# Records supplied
======

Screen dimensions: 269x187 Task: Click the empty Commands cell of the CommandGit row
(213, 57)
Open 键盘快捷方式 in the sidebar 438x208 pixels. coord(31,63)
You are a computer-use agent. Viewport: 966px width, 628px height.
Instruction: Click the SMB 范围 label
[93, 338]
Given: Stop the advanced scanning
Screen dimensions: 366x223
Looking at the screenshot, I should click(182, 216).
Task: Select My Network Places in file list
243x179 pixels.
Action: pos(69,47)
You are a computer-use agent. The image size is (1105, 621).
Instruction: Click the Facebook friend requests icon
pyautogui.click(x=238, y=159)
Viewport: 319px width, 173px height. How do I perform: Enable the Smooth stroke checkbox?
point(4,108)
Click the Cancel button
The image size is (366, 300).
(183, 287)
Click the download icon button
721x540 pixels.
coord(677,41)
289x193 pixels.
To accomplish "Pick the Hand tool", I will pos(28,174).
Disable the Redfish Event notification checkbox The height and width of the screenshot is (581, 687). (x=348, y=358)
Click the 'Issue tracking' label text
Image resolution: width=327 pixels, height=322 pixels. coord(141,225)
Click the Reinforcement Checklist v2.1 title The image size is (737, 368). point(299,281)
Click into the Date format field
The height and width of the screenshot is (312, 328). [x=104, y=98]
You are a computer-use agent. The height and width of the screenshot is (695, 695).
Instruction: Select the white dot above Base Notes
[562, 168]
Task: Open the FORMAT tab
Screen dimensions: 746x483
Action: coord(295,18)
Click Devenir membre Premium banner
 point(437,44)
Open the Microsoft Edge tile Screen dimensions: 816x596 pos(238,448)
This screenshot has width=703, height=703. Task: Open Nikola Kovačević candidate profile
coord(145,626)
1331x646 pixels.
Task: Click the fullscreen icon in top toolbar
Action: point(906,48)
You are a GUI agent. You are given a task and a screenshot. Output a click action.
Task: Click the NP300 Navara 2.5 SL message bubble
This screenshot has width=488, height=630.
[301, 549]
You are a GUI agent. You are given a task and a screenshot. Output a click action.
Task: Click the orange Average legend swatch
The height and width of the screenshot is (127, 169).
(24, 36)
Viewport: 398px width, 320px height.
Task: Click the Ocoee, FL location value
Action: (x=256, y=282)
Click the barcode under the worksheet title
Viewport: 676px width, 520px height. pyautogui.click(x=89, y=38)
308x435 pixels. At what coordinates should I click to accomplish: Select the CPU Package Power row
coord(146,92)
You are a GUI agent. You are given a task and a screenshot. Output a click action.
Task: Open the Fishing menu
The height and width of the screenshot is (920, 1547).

======

# What the task asks
Look through the entries and find each line that has the string "computer". Copy those lines.

# Task result
You are a computer-use agent. Viewport: 966px width, 628px height.
You are a computer-use agent. The image size is (1105, 621).
You are a computer-use agent. The height and width of the screenshot is (695, 695).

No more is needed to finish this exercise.